Im Datenschutzrecht ist das Geschlecht – und auch nicht das Dritte Geschlecht – übrigens keine besonders geschützte Angabe. Eine Diskriminierung aufgrund des Geschlechts ist aber nach dem AGG verboten.
Viele Grüße
Ines Bock
Frau Mustermann
2. Mai 2022 @ 12:29
Vielen Dank für die Information
Katrin Lau
19. April 2022 @ 9:53
Guten Morgen,
was ist eine „geeignete Stelle“ zum Aushängen der Wählerliste für eine Betriebsratswahl? Oder andersherum, was ist keine geeignete Stelle?

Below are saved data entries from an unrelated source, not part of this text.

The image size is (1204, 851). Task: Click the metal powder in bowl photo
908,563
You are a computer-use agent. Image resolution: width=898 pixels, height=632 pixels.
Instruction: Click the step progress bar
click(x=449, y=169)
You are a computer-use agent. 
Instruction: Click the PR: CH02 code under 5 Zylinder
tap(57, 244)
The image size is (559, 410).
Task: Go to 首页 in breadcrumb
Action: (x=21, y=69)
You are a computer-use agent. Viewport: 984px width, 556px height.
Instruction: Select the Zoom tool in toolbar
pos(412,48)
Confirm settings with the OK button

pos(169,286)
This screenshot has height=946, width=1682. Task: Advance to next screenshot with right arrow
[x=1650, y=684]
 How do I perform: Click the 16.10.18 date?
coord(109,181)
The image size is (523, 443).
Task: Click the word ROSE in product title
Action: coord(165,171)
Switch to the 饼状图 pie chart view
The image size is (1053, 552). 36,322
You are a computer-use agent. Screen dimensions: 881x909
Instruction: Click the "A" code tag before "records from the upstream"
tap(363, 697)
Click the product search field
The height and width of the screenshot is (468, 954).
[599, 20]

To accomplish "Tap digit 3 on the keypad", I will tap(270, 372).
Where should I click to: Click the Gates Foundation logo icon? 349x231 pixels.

Kann/darf eine solche Liste z.B. so aushängen, dass sie von jedem Besucher des Unternehmens (das keinen „Pausenraum“ o.ä. hat) gesehen werden kann?
Vielen Dank für einen Hinweis und viele Grüße
Katrin Lau
Christian Dugall
19. April 2022 @ 18:05
Hallo Frau Lau,
vielen Dank für Ihre Frage. Die Wählerliste muss so ausgehängt werden, dass alle Wahlberechtigten sie ohne besonderen Aufwand einsehen können. Aus Gründen des Datenschutzes sollte vermieden werden, dass sie
von jedem Besucher des Unternehmens eingesehen werden kann. Als Alternative könnte die Wählerliste wohl in einem Intranet bekannt gemacht werden, wenn dort alle Zugriff haben. Dies sollte jedoch zur Sicherheit arbeitsrechtlich geprüft werden.
Erika Popp
21. Februar 2022 @ 10:25
Guten Tag zusammen,
wie sieht es aus, mit dem Geburtsdatum auf den Kandidatenlisten, die ausgeängt bzw. per Briefwahl nach Hause geschickt werden? Diese müssten doch auch der Datenschutzgrundverordnung unterliegen? In der Wahlverordnung steht noch, dass auf den Kandidatenlisten ein Geburtsdatum für die Eindeutigkeit der Person zulässig ist. Gibt es dazu einen Anhang/eine Novellierung?
Vielen Dank!
Christian Dugall
22. Februar 2022 @ 9:01
Hallo Frau Popp, vielen Dank für die Rückfrage. Nach § 6 der Wahlordnung heißt es, dass Geburtsdaten anzugeben sind. „In jeder Vorschlagsliste sind die einzelnen Bewerberinnen oder Bewerber in erkennbarer Reihenfolge unter fortlaufender Nummer und unter Angabe von Familienname, Vorname, Geburtsdatum und Art der Beschäftigung im Betrieb aufzuführen.“
Hagen Röwer
7. November 2019 @ 11:30
Moin,
Sie schreiben „Der Wahlvorstand muss die übermittelten Daten löschen, sobald er sie nicht mehr benötigt.“ Von dieser Verfahrensweise rate ich eher ab, denn diese Daten gehören in die Wählerliste und damit in die später anzufertigende Wahlakte. Die Wahlakte selber übergibt der Wahlvorstand nach abgeschlossener Betriebsratswahl dem neu konstituierten Betriebsrat, der diese wiederum in der neue Betriebsratsperiode aufbewahrt (also 4 Jahre) bis zur nächsten Betriebsratswahl. Erst danach wird dann diese Wahlakte vernichtet bzw. gelöscht. siehe dazu auch § 19 BetrVGDV1WO „Der Betriebsrat hat die Wahlakten mindestens bis zur Beendigung seiner Amtszeit aufzubewahren.“
Hagen Röwer
Experte für Betriebsratswahlen und Aufsichtsratswahlen bei der interPartner GmbH in Essen
Anonymous
7. November 2019 @ 13:17
Sehr geehrter Herr Röwer,
vielen Dank für die konstruktive Anmerkung. Die Daten müssen natürlich nur insoweit gelöscht werden, als es keinen weiteren Grund mehr zu ihrer Aufbewahrung gibt. Ihr Hinweis auf die Aufbewahrung der Wahlakte bis zum Ende der Amtszeit des neuen Betriebsrats ist korrekt. Nur im Übrigen sind übermittelte Daten zu löschen.